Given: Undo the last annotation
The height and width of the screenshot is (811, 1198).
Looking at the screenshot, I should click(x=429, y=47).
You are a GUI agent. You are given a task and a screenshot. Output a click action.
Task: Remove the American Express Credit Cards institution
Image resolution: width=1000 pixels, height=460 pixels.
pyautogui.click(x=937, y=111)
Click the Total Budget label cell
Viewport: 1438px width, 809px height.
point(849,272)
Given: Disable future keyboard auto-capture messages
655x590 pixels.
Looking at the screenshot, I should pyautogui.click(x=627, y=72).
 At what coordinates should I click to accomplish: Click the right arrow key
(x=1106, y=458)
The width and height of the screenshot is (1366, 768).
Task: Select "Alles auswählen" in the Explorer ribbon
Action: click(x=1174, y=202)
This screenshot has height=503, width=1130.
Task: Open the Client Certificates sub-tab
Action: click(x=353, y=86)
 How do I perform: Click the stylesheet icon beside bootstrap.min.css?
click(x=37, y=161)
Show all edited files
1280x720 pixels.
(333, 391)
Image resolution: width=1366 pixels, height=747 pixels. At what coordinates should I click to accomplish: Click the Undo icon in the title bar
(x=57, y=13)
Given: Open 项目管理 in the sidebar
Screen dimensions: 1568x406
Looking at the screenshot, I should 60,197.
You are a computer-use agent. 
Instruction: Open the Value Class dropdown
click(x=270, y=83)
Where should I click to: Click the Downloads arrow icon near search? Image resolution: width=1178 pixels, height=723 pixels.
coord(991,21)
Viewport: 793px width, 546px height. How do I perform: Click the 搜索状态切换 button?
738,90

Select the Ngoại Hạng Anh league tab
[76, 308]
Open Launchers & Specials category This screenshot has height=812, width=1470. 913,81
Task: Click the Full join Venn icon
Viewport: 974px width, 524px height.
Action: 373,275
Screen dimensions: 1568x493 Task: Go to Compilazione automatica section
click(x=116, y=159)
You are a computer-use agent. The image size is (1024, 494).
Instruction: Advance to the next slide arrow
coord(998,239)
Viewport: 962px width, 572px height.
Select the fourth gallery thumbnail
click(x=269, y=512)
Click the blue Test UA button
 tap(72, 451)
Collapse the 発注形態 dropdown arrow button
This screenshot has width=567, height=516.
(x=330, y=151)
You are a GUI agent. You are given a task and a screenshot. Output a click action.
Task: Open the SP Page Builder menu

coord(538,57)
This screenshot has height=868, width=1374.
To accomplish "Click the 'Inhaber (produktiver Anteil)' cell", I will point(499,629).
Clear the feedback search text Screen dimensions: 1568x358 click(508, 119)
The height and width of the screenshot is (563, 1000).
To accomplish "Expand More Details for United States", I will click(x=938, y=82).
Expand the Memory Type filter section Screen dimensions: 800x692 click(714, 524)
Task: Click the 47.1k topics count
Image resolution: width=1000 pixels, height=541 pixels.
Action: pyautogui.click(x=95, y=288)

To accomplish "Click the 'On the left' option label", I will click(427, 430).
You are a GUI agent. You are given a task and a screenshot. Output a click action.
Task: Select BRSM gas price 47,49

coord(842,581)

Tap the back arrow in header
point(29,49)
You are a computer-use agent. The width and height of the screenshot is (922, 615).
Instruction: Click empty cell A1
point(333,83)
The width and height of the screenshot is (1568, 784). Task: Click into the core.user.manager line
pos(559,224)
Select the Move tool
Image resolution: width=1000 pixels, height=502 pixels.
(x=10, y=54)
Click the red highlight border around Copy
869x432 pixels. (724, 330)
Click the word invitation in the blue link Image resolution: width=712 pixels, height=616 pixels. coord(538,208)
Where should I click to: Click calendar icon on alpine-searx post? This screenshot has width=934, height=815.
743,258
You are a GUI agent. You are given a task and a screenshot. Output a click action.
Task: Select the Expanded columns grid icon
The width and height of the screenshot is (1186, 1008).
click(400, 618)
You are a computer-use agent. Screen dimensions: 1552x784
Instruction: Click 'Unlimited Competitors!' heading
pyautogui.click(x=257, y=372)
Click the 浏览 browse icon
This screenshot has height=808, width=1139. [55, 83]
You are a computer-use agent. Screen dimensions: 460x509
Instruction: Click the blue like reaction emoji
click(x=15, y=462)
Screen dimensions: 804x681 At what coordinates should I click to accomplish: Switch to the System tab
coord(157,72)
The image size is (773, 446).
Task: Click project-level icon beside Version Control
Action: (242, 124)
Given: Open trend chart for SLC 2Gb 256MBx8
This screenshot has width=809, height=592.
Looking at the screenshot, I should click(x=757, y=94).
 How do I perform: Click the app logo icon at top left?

> **Work item**
Every line of the entries above that includes "computer" should be copied.

> **Response area**
You are a computer-use agent. 
You are a computer-use agent. The image size is (1024, 494).
You are a computer-use agent. The width and height of the screenshot is (922, 615).
You are a computer-use agent. Screen dimensions: 1552x784
You are a computer-use agent. Screen dimensions: 460x509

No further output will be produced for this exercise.